The number of cows in Rwanda grew from just 172,000 in the immediate aftermath of the 1994 Genocide against the Tutsi to 1.3 million currently, according to figures from the Ministry of Agriculture and Animal Resources..
Milk production went up from over 7.2 million litres per year in 1994 to 817 million litres in 2019, increasing over 110 times over the last 25 years.
Solange Uwituze, the Deputy Director General of Animal Research and Technology Transfer at Rwanda Agriculture Board (RAB), told The New Times that Rwanda’s cattle are today composed of 43 per cent crossbreeds, 41 per cent local breeds, and 16 per cent pure breeds.
A big proportion of crossbreeds, Uwituze said, were donated to citizens through the government-backed Girinka scheme (One Cow per Poor Family) under which more than 354,700 cows had been distributed to needy Rwandan households by mid-June 2019.
Girinka was initiated by President Paul Kagame back in 2006.
The initiative has significantly boosted nutrition, farm productivity and household incomes.
"There has been a deliberate effort to improve the genetic potential of our national dairy herd through artificial insemination. Today, we inseminate 100,000 cows per year,” Uwituze said.
Shortly before the Genocide, the country had 600,000 cows but most of them were butchered by Genocide perpetrators during the three-month slaughter.
In the end only 172,000 cows were left by July 1994.
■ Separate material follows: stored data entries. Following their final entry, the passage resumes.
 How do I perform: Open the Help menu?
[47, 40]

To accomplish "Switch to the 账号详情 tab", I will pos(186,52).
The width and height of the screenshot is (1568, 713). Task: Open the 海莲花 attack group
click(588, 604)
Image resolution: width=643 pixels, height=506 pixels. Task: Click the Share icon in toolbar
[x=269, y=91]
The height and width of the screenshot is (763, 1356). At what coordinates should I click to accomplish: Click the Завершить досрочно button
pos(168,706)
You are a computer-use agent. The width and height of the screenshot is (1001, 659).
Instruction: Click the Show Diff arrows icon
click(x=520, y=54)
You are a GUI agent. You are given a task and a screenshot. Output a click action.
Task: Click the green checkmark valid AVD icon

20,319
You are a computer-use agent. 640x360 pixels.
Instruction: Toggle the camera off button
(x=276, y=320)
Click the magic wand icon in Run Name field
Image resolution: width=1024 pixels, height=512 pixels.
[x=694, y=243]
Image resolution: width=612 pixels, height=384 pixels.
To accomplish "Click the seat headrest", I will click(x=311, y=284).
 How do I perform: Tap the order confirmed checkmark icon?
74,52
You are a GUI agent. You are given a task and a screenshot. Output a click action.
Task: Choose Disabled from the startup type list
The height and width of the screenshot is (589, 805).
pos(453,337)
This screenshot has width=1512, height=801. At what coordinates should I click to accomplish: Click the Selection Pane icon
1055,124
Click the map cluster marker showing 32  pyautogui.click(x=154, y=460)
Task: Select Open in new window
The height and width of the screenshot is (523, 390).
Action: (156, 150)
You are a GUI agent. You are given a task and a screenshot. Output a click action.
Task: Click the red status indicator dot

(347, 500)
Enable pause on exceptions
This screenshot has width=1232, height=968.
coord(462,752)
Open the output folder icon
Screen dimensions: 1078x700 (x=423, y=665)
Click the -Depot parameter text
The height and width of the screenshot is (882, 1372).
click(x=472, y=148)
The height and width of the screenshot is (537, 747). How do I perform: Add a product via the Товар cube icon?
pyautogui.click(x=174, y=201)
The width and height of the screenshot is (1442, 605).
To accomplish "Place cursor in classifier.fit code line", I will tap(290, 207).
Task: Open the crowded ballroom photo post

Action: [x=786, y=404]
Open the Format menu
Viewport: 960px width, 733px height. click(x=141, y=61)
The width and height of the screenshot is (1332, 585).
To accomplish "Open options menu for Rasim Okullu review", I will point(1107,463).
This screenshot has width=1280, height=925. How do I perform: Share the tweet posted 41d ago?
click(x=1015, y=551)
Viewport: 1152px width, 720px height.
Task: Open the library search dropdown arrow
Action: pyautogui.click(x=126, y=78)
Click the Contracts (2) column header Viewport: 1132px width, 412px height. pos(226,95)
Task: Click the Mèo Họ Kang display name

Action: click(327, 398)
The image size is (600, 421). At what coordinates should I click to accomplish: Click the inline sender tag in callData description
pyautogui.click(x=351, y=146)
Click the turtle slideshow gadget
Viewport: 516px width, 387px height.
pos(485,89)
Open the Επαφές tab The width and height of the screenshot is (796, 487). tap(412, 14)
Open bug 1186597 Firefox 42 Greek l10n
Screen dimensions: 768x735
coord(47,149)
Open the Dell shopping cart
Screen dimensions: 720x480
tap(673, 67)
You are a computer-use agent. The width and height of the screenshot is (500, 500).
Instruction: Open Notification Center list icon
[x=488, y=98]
Madeleine Mukarwigema, a 67-year-old resident of Save Sector in Gisagara District, who lost her husband and four children in the Genocide, told The New Times that all her three cows were slaughtered at the time.
Mukarwigema is one of many survivors whose cattle were butchered by the killers.
Fortunately for Mukarwigema and others like her they later became proud owners of cows again, thanks in large part to government support.
A cow she obtained through the Girinka programme would later multiply into five cows. About a month ago she sold two of them so she could further improve her welfare.
"A cow is significant in Rwandan culture. Anyone who owned cows was always regarded as wealthy,” she noted.
She added: "I get about 15 litres of milk a day from two lactating cows. I sell 10 litres at between Rwf200 and Rwf250 a litre and consume the rest, I also give milk to my neighbours.”
She said that the cows have helped her acquire a biogas facility which has subsequently reduced the amount of wood fuel she uses.
But Mukarwigema also sees her cattle as companions because, she says, "I never feel lonely when I am around them even when I am actually alone most of the time.”
She also said that she uses cow dung to fertilise her garden of vegetables.
Figures from a June 2018 Report by National Agricultural Export Development Board (NAEB) show that Rwanda exported dairy products amounting to 17.5 million kilogrammes from July 2017 to June 2018, fetching over $20.6 million (about Rwf18 billion).
This represented an increase of 58 per cent compared to over $13 million (about Rwf11 billion) which was generated from more than 12 million kilogrammes of dairy product exports between July 2016 and June 2017.